It's still a grossly irresponsible and stupid thing to have said. One wants to corner her and say politely but insistently, "what do you mean by 'pay the price', exactly?" and "what do you mean by America?" and so on until it comes down to "civilians should die horribly because of their Government's actions" - which is, it seems, what she's really saying.

Anonymous said...

Jean-Francois Revel once said something like, if you took anti-Americanism away from the French political elites, they would be left with nothing to say. Meanwhile, lower down the ladder...

But it can be complicated. This story illustrates how there can be a very fine line between philo-Americanism and anti-Americanism, and why they can perhaps be forgiven for taking everything the rest of the world says to them with a grain of salt. Weakness will do that to you.

David said...

You can't fool us. You all love us now that we've elected President Obama.

Rachel said...

Beard wants us to believe that because she listens to the music of Bob Dylan and Aretha Franklin she really does love America and relishes its culture without partaking in its politics.

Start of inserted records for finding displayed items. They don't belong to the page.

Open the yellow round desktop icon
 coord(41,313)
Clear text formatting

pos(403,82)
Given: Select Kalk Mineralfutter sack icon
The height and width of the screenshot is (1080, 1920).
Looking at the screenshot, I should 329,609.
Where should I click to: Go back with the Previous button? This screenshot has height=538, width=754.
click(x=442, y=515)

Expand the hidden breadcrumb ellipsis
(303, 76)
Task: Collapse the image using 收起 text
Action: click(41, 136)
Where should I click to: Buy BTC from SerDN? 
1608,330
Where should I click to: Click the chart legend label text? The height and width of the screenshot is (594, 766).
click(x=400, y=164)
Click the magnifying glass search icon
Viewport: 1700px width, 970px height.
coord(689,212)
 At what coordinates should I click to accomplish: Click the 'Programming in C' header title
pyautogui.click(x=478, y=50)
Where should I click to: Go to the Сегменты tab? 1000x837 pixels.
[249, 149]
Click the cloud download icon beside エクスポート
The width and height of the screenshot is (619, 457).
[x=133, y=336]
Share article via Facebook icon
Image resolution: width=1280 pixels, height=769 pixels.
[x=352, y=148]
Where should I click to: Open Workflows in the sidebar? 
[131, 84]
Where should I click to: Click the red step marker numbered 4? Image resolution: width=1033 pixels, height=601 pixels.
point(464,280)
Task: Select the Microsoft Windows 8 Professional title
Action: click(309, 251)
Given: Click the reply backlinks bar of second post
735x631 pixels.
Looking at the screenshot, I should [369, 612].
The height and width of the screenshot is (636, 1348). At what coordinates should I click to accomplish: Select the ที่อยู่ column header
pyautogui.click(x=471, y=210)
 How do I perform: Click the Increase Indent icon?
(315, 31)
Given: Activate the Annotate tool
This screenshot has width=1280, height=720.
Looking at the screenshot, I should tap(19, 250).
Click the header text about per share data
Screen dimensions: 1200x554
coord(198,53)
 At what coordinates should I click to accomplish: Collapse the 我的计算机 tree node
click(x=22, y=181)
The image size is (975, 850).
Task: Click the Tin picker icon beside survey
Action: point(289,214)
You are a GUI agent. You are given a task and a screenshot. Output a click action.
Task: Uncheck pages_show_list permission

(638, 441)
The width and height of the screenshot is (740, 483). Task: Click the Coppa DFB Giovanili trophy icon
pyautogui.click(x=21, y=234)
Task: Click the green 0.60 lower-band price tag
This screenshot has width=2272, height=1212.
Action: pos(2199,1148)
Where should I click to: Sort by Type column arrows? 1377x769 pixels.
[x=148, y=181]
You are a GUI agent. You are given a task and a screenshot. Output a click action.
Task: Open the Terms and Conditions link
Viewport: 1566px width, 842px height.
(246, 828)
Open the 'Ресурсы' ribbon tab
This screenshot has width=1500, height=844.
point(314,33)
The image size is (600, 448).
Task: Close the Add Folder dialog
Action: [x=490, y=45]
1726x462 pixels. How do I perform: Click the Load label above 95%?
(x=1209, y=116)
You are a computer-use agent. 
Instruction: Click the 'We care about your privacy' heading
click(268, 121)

Beard ought to stick to her Roman history: Dylan and Franklin are both musicians steeped in American political reality - by the nature of their lyrics, delivery, record deals and skin colour.

How pathetically patronising. Beard is like other lefty intellectuals who want to be considered hip because they have a few "black" friends, are "anti-American" or prescribe to what ever the hipster association is of the day.

Beard is utterly pathetic.

TJ said...

Well I tend to judge people by the kind of people they are, rather than whatever they claim to believe.

Consider Winston Churchill and Adolf Hitler. Both were imperialistic racists, but which one would you rather have a beer with?

Beard seems nice enough.

Selah.

TJ said...

Another problem with our host's article is that it isn't fair to turn what Beard actually wrote into "civilians should die horribly because of their Government's actions" as ghostofelberry has it.

Beard really makes two claims:

1) Given American foreign policy over the period preceding 9/11, it is not surprising that America has suffered some kind of reprisal. This is the "world bullies" point.

2) Refusing to analyse the motives behind terrorist attacks is stupid.